NEWPORT BEACH - With two grandchildren in kindergarten at Lincoln

Elementary School and three more on the way, a Newport Beach couple

decided to replace the rusty old playground with bright new equipment.

Just last month, the sand lot contained only a couple metal jungle

gyms, a balance beam and a slide.

Now, a month and nearly $20,000 later, children scamper over a bright

colorful monstrosity with three slides, a twirly pole, a mountain, a

bridge, climbing areas and more.

All of it, thanks to George and Barbara Woods.

“It’s pretty spectacular stuff,” George Woods said. “As much as I hate

plastic, this stuff is the way to go.”

The children couldn’t agree more.

“I like the big monkey bars and the slide and that’s it,” said

5-year-old Max Stone. “Because there was not that much slides before.”

The Wood’s children went to Lincoln when it was still a middle school.

Now their children’s children roam those same grounds.

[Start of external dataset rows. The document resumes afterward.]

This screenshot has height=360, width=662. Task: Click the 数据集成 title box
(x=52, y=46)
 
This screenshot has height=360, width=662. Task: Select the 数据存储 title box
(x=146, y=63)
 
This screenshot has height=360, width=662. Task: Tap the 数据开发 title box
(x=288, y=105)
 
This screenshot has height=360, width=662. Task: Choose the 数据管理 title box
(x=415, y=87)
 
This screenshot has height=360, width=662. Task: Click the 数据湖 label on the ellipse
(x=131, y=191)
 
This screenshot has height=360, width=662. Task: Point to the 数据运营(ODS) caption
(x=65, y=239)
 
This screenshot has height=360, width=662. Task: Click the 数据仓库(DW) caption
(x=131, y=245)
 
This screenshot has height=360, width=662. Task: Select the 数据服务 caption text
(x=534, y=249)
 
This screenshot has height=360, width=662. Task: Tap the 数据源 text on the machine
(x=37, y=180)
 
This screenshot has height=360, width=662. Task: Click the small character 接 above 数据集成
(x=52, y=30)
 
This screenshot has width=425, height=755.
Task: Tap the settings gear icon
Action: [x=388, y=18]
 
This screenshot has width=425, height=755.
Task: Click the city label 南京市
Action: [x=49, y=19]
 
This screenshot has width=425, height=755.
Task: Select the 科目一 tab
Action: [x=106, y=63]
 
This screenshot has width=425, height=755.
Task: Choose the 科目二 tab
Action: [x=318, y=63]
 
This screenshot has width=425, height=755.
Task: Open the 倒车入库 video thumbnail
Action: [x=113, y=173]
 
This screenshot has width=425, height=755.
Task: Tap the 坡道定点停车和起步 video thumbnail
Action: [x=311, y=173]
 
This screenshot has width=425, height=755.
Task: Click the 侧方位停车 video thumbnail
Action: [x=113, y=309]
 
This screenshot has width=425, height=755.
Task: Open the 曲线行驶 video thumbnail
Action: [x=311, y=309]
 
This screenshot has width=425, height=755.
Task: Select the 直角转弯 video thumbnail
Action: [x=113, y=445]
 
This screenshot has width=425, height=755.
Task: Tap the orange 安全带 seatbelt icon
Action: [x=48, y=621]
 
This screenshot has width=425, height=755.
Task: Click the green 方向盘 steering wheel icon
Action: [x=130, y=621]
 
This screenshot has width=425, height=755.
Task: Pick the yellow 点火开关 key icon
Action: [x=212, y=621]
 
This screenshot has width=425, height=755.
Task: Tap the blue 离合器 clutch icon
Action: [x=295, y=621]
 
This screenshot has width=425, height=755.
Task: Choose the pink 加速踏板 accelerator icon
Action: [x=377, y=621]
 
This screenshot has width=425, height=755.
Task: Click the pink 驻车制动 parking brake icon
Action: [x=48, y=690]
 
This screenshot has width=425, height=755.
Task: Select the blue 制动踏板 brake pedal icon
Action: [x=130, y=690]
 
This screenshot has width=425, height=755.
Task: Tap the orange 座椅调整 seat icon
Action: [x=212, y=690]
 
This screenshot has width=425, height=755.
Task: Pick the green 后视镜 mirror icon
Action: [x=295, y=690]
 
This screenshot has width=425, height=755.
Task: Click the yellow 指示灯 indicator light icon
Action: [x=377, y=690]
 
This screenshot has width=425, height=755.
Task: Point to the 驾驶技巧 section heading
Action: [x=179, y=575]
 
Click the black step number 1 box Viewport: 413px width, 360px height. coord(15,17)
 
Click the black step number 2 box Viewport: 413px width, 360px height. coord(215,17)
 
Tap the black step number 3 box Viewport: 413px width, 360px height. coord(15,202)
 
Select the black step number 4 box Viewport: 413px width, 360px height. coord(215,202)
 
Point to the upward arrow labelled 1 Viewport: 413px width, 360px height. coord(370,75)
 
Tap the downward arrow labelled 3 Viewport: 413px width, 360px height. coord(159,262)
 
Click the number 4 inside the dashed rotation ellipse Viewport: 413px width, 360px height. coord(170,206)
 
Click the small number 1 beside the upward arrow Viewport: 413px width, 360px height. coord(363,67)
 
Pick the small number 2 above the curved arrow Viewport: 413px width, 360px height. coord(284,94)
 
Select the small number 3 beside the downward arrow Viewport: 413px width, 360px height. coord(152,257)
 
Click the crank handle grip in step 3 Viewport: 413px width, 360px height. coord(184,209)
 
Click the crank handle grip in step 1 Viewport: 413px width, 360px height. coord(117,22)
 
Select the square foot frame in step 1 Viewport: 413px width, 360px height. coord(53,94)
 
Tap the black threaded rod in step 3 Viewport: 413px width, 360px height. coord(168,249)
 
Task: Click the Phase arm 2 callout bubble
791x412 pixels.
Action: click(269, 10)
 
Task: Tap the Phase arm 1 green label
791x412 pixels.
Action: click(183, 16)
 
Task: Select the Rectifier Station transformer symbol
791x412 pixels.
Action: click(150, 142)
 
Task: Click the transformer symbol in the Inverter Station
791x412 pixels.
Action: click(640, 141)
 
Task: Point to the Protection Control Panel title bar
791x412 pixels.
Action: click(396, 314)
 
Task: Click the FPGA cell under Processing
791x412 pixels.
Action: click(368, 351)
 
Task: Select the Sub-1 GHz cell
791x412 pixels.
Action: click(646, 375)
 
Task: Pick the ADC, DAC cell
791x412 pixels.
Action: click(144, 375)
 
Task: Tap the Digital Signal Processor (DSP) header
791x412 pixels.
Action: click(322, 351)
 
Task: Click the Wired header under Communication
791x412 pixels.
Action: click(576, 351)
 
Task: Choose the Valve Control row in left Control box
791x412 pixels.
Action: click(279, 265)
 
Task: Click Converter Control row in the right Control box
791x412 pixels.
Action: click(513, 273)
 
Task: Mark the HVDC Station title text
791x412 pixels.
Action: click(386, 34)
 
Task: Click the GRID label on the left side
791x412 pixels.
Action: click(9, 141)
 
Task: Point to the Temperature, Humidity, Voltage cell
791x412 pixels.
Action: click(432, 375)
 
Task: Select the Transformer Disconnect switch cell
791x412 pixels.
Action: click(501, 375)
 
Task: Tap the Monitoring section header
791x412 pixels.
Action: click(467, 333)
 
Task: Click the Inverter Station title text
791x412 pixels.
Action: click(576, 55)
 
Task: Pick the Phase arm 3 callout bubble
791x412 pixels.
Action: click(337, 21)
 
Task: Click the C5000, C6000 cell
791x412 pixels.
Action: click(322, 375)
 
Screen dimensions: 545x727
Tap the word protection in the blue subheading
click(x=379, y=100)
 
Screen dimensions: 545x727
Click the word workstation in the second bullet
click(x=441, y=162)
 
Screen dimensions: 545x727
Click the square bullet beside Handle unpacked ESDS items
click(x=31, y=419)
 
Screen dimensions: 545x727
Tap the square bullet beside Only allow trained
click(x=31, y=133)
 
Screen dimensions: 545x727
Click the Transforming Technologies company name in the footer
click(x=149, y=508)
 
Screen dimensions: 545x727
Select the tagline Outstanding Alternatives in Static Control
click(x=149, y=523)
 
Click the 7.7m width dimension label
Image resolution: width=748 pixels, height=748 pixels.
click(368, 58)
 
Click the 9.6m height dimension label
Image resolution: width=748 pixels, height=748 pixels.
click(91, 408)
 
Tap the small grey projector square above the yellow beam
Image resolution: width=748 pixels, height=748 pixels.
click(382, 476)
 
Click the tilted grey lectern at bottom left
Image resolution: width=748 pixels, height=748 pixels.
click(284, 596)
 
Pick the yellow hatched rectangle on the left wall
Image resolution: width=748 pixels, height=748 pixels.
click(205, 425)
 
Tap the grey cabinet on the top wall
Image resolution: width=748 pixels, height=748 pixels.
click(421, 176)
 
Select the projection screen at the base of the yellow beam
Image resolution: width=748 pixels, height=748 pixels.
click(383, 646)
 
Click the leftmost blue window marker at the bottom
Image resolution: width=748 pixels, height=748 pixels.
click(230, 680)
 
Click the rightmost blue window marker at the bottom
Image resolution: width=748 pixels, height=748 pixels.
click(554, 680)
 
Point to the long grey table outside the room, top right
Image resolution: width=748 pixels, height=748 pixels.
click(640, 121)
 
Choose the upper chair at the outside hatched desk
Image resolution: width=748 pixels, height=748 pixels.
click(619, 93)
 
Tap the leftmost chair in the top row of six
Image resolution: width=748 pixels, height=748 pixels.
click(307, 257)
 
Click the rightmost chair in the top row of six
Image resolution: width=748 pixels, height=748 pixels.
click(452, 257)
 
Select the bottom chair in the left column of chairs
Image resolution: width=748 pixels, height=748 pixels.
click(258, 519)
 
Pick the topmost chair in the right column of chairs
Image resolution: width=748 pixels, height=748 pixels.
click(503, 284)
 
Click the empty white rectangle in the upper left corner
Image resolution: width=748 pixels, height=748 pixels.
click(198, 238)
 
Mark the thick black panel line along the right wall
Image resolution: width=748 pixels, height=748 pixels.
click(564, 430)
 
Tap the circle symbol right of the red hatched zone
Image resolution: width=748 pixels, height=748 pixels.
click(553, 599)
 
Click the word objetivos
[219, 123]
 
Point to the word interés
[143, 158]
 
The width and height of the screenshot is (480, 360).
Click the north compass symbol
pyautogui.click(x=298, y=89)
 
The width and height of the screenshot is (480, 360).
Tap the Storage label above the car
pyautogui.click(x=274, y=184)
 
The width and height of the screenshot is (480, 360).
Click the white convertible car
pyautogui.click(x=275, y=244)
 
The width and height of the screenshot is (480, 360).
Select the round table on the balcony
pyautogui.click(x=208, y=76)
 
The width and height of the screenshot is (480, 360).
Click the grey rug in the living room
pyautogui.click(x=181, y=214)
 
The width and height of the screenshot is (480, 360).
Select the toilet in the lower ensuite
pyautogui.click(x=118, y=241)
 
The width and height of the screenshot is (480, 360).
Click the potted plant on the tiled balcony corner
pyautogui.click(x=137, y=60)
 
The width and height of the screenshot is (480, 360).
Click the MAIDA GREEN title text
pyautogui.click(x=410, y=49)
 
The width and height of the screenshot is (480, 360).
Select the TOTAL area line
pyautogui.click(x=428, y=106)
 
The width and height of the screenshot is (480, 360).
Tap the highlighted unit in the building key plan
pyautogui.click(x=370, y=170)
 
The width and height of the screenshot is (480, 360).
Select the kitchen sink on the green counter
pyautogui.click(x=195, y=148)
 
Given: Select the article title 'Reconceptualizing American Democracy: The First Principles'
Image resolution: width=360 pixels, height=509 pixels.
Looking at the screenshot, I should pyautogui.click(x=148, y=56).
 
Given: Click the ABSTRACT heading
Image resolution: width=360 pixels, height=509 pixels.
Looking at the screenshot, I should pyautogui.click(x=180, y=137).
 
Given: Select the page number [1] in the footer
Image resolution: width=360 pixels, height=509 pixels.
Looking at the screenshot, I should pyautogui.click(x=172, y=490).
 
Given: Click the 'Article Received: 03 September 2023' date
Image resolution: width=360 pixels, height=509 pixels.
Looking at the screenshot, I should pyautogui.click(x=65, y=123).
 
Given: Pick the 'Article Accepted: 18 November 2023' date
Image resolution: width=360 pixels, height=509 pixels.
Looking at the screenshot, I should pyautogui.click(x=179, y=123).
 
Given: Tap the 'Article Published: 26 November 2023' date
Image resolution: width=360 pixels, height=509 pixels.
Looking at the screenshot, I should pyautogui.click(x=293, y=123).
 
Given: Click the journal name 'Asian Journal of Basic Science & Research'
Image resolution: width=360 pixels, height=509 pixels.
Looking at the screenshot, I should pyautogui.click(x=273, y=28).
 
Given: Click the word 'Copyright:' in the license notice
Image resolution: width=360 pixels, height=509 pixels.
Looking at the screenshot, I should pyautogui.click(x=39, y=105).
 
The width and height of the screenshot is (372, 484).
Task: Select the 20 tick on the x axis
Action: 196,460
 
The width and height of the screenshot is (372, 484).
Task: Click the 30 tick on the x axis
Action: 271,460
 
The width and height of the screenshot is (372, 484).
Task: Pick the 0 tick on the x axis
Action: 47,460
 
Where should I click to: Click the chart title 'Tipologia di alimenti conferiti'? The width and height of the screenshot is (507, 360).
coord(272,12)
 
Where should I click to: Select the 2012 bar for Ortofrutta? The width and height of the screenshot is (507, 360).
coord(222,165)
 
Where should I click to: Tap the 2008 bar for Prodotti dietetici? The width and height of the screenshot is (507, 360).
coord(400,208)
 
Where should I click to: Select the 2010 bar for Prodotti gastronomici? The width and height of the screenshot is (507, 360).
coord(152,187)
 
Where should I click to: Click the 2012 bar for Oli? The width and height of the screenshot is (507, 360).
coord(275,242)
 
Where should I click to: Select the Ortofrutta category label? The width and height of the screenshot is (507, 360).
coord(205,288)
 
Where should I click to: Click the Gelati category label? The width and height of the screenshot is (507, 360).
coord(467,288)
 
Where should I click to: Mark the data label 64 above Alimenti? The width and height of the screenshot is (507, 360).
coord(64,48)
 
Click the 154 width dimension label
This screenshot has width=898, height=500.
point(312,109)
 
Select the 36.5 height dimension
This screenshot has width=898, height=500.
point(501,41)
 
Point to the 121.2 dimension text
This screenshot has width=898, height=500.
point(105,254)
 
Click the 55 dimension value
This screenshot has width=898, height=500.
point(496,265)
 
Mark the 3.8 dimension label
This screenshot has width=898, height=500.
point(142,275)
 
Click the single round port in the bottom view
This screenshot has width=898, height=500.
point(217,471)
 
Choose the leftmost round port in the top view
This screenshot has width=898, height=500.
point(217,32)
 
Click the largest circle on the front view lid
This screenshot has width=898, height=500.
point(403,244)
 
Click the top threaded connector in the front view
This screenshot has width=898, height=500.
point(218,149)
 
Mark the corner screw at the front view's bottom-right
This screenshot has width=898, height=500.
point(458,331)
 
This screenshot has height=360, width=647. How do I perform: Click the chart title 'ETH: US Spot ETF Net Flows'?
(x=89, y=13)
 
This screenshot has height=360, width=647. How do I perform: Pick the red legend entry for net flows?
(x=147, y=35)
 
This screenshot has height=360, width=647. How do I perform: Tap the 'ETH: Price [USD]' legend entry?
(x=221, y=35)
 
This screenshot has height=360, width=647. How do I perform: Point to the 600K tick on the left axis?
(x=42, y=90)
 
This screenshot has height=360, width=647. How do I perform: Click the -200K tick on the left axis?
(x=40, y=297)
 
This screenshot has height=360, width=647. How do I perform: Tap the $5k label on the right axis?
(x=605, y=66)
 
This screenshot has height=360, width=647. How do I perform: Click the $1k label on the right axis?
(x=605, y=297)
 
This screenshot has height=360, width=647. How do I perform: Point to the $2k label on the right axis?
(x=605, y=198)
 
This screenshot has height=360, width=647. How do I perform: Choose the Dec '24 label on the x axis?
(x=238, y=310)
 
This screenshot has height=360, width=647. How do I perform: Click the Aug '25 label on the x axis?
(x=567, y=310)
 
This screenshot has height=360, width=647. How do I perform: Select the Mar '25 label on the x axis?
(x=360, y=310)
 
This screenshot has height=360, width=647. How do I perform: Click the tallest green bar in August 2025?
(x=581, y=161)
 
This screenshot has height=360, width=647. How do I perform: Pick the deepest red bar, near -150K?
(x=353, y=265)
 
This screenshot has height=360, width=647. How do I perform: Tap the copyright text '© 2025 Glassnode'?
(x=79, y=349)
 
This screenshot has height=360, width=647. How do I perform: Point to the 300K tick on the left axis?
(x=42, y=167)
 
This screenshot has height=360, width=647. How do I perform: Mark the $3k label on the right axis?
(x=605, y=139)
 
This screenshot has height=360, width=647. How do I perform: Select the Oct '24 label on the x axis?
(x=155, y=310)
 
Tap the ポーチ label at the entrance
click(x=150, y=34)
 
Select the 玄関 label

So, the philanthropic couple decided it was a charity well worth their

money.

“It was kind of a family idea,” said Suzanne Woods, the couple’s

daughter-in-law.

She and her sister-in-law, Erica, who have children in the upper

grades and in kindergarten, had been talking about what terrible

disrepair the old kindergarten playground equipment was in.

“Some of it was rusty and had rough edges, some of it was kind of

pathetic,” she said. “It was second-hand stuff from Eastbluff. Some of it

belonged to Eastbluff when it first opened.”

The two women had joked with the Woods, suggesting that they should

buy the school some new equipment.

The Woods decided in was actually a good idea.

“We believe in our public schools,” said Barbara Woods. “We did our

part too when our children were in school.”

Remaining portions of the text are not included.